SMB was conspicuously absent from my NSF player, because I just couldn't get it to run for some reason. I don't think it's doing anything too tricky sound-wise, but it was kinda infamous for sounding wrong on a lot of emulators in the past (mostly the sound effects more than the music though, the pipe sound in particular).

For the noise channel to sound like that, seems like the code that detects writes to $400F isn't working. And it sounds like frequency sweeps aren't working. In my player, both of those are handled in main.asm 'detect_changes' subroutine, stuffing bit flags for everything into the $7F4116 variable. Also really weird how the triangle channel only shows up a few times. That indicates to me that in the same way, $400B writes aren't being detected. It could be that when the game changes the high byte of the frequency (you could play the NSF in a player with a register viewer to be sure), that's when the notes are working. But a lot of the time, only the low byte changes. Even when the high byte doesn't change, the game must write to it so the linear counter / length counter / sweep register etc. will be triggered. It was one of the weirder problems I remember solving with that detect_changes routine, how to detect the code writing the same value repeatedly to those registers. I just got lucky because writing zero to those on the NES is pretty rare, so I could count on games generally not writing zero to it normally (a rogue sound engine could have worked that way and broke my emulation, but luckily they tend to use the volume regs (and 4008 on triangle), or $4015, and in cases where they actually use the timers, they just let it expire). Since you'll be recompiling, I guess you won't have that problem exactly, but you'll have to address it in some way while you collate the sound register writes before sending it to the SPC.

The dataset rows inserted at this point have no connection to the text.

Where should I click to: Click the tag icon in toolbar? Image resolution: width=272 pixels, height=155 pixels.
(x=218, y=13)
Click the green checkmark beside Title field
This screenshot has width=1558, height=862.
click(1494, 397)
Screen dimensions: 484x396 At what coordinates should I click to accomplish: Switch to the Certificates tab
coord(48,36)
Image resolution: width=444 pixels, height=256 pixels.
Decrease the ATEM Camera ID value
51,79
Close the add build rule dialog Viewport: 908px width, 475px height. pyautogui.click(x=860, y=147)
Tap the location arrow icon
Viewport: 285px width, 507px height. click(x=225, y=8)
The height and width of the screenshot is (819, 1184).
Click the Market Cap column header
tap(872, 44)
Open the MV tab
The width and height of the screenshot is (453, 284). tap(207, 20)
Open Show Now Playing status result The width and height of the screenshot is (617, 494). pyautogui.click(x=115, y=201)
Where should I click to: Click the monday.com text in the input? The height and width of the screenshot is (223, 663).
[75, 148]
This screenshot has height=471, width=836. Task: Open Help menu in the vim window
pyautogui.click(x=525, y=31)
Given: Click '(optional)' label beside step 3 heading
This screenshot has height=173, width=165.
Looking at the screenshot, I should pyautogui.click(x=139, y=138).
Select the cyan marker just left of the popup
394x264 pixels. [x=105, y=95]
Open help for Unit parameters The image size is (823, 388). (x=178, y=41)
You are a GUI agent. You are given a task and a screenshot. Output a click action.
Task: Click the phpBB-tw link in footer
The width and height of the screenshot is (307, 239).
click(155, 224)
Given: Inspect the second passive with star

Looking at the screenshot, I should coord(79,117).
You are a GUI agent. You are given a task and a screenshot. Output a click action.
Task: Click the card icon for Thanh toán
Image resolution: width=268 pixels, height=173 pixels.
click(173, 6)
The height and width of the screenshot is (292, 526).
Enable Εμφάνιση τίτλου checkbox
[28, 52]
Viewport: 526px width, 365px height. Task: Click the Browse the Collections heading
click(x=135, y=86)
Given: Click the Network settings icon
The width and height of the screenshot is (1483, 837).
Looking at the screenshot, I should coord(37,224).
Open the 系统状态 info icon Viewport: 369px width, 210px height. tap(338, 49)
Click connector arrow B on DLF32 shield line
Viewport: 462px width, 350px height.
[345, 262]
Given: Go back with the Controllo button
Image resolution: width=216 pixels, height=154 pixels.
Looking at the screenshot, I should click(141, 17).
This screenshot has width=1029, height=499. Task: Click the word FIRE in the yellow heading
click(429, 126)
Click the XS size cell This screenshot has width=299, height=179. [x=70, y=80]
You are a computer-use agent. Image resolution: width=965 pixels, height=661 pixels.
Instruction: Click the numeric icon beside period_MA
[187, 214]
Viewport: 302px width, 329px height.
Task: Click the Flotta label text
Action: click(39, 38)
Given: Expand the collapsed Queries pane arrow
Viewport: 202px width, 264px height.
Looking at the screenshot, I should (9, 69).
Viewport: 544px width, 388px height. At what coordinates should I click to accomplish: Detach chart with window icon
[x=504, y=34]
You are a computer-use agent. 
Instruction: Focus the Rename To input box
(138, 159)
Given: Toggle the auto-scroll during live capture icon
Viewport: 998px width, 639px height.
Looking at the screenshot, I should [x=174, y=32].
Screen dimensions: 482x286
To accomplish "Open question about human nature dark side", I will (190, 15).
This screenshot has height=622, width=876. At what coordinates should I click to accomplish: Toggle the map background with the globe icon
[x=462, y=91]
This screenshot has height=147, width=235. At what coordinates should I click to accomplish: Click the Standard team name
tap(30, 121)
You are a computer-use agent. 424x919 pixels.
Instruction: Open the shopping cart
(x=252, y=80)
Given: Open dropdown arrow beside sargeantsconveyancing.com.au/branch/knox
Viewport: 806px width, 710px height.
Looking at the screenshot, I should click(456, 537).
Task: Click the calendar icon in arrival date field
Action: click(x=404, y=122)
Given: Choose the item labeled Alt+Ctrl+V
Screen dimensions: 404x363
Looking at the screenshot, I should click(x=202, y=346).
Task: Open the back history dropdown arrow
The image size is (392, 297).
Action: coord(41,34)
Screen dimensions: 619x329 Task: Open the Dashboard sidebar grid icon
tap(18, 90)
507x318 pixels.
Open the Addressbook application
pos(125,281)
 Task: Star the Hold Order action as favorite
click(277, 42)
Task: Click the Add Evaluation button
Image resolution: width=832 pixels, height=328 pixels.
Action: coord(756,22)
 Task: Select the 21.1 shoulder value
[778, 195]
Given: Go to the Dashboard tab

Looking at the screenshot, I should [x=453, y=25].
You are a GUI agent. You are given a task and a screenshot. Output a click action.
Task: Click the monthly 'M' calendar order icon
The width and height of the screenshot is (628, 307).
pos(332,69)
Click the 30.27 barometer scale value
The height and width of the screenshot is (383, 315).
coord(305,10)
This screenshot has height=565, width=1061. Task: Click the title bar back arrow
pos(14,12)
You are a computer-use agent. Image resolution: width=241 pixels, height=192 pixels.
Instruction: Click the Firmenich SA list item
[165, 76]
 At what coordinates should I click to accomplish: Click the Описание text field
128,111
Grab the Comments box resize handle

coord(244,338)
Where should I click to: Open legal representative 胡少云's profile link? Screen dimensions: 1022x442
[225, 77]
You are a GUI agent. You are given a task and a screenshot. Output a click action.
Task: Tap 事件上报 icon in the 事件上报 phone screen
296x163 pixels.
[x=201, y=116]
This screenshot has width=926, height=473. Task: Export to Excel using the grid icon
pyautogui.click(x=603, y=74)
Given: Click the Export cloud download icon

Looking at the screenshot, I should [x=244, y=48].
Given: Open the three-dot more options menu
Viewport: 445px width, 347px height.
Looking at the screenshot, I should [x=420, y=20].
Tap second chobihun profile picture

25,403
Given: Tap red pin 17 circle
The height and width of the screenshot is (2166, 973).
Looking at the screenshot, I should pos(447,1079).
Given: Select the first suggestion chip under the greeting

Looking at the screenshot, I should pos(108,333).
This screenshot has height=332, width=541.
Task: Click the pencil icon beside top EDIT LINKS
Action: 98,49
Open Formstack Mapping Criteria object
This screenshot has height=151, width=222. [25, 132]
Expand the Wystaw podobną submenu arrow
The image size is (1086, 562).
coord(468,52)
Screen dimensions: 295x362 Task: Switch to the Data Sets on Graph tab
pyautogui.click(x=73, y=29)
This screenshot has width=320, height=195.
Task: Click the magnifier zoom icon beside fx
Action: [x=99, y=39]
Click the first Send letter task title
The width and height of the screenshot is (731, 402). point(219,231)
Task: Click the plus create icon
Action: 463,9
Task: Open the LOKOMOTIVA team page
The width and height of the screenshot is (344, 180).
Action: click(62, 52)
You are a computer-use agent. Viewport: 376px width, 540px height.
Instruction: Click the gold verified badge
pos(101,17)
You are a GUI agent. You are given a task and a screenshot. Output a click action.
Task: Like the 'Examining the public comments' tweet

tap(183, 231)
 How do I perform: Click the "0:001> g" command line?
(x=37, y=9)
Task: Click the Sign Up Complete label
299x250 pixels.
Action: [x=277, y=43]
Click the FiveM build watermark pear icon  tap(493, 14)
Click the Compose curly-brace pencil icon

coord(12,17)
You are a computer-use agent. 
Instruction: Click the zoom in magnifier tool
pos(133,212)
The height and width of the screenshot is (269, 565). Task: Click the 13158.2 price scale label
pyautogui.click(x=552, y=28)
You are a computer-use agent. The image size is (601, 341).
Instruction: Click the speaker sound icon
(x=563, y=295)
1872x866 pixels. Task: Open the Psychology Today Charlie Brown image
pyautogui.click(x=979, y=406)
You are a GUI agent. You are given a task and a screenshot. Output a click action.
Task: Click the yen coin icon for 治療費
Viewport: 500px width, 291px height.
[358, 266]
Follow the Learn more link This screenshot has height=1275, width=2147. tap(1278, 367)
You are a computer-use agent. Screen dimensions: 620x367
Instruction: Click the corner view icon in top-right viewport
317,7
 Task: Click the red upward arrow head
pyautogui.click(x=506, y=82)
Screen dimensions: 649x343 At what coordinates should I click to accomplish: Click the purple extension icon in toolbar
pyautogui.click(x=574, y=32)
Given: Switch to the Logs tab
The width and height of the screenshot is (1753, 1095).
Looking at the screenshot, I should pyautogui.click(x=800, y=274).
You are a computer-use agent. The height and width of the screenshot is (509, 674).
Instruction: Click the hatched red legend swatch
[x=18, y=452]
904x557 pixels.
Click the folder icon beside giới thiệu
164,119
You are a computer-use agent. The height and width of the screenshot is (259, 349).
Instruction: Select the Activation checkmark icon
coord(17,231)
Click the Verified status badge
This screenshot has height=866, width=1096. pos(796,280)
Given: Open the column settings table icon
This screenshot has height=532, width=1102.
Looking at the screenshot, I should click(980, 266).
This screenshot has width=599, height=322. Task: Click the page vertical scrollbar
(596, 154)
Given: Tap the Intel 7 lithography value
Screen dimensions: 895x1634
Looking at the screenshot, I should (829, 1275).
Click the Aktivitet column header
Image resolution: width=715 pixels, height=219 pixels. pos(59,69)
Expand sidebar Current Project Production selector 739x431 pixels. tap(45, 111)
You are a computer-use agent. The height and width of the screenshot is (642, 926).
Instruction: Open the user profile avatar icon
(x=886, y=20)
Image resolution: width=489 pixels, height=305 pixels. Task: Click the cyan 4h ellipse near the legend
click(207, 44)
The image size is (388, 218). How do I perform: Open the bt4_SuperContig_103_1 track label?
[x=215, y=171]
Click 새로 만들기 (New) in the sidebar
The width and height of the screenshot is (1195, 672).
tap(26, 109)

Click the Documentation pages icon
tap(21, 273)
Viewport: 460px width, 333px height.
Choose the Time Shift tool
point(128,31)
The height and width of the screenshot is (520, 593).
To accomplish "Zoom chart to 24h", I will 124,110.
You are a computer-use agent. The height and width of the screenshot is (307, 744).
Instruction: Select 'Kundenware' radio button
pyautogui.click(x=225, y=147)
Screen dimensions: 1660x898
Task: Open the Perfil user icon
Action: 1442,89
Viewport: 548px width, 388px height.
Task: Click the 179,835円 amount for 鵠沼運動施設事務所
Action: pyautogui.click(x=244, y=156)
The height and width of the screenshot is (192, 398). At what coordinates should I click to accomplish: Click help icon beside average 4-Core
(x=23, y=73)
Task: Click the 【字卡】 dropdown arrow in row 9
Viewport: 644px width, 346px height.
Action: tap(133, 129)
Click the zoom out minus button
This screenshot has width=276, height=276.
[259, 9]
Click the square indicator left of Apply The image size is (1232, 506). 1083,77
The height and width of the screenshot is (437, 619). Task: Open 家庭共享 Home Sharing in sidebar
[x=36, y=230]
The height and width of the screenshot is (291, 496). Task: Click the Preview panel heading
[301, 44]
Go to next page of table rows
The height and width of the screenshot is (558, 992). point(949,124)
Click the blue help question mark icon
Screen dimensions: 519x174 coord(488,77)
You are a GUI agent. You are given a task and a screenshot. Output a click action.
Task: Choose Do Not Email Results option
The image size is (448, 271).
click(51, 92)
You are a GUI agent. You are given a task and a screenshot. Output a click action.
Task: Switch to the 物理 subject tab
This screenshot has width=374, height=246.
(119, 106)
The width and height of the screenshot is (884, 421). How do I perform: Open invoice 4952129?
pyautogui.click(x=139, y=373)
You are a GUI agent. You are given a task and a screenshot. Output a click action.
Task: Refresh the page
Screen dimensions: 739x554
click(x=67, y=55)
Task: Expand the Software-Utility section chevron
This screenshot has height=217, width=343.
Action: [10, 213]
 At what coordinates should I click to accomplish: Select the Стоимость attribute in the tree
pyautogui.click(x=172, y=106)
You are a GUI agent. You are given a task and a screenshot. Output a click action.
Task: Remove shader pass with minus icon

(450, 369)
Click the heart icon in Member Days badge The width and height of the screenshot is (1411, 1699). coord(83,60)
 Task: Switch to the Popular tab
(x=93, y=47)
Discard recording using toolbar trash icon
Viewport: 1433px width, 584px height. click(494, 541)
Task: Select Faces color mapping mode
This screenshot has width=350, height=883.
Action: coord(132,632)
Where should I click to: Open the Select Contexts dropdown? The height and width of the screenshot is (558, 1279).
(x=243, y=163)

It's entirely possible though that SMB1 is doing crazy weird stuff with the sound registers, because I never had it working in my player to actually observe it. I doubt it though. I'll take a look at it tomorrow. If i can remember what other NSF player had a register viewer other than mine, and the old DOS version of Nosefart. I'm certain there is one..

Also, there is one known bug in my update_dsp routine. It causes occasional glitches. The cause was something really weird with the CPU/SPC alignment, IIRC it worked fine on hardware but was breaking on every emulator. kevtris said inserting a NOP in there fixes it, I may be able to ask him tomorrow where that NOP should go exactly. But probably just in-between my $2140/$2141 accesses, they were just too close together I guess. I don't think that's affecting the audio here, but it's possible.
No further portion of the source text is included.